Delete File in a Directory Using a Condition

shekhar2010us · September 3, 2013, 3:19pm

Hello,

I have a directory with many files whose creation time is distributed all over the day.

I need ANY 20 files per hour. So, I need
20 files for hour 00
20 files for hour 01
...
20 files for hour 23

What I have done so far is not great. Here is the code:

# get the Month
a=`echo $(date) | awk -F" " '{print $2}'`
# get the date
b=`echo $(date) | awk -F" " '{print $3}'`
c="$a  $b"

# loop over hours and minutes to generate all possible combination
for (( hh=01; hh<=23; hh++ ))
do
  for (( mm=01; mm<=59; mm++ ))
  do
    if [ "${#hh}" == 1 ]; then
      h=0$hh
    else
      h=$hh
    fi
    if [ "${#mm}" == 1 ]; then
      m=0$mm
    else
      m=$mm
    fi
    # this is the final pattern for which I need files
    pattern=" $c $h:$m"
    echo $pattern
  done
done

Still this is incomplete. What I want to do next is that: inside the loop, grep with the pattern and delete one but all..... So, I have 1 file per minute.

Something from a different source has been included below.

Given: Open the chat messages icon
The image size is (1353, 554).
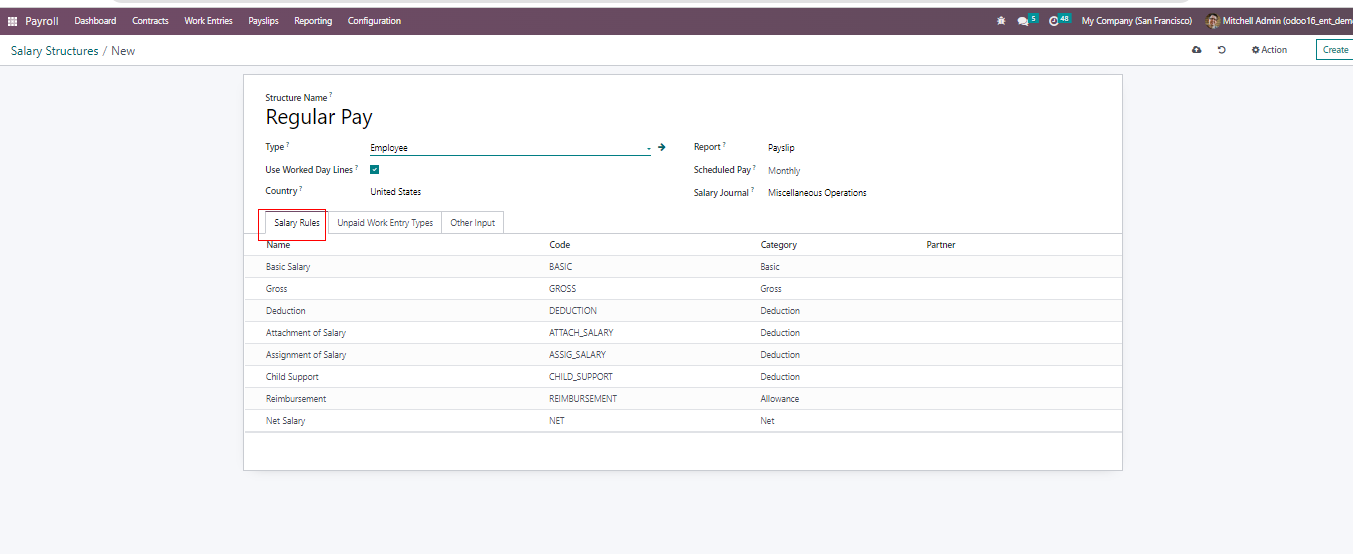Looking at the screenshot, I should [x=1023, y=21].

I hope that there is a much better way to do this. I just need any 'x' number of files per hour.

Thanks

ahamed101 · September 3, 2013, 3:28pm

Didn't quite get your requirement.
You need 1 file per minute, yet you said you select 20 files per hour :rolleyes: and what is this pattern?

--ahamed

shekhar2010us · September 3, 2013, 3:57pm

I need 20 files per hour. But the code I have written is for 60 files per hour.
That's why I told this is not the best solution.

My requirement is:
From a directory having files created at different times, I need 20 files created in the same hour, for every hour.

ahamed101 · September 3, 2013, 4:02pm

So, you need only 20 files per hour for every hour and want to delete the remaining files in the directory?

--ahamed

Don_Cragun · September 3, 2013, 4:21pm

I agree with ahamed101; your requirements are not clear.

Do you want a list of 20 files/per hour from the current working directory for the current date?

Do you want to delete all but 20 files for each hour from the current working directory for today's date? If so, do you care which 20 files are kept?

Note that since you're using today's date, there is no way to guarantee that other files won't be created in hour 23 after you run this script unless you think you can guarantee that this script will run in its entirety during the last clock tick of the day on your system and that no other CPUs will be used to create another file during or after the time when this script runs.

shekhar2010us · September 3, 2013, 4:44pm

Sorry for the unclear requirements . I did not find better words to explain it.

Yes I need 20 files per hour for every hour in the directory and delete the remaining files. The 20 files could be ANY.

---------- Post updated at 04:44 PM ---------- Previous update was at 04:41 PM ----------

Don, The script that I provided will be run everyday, because the file creation is a continuous process.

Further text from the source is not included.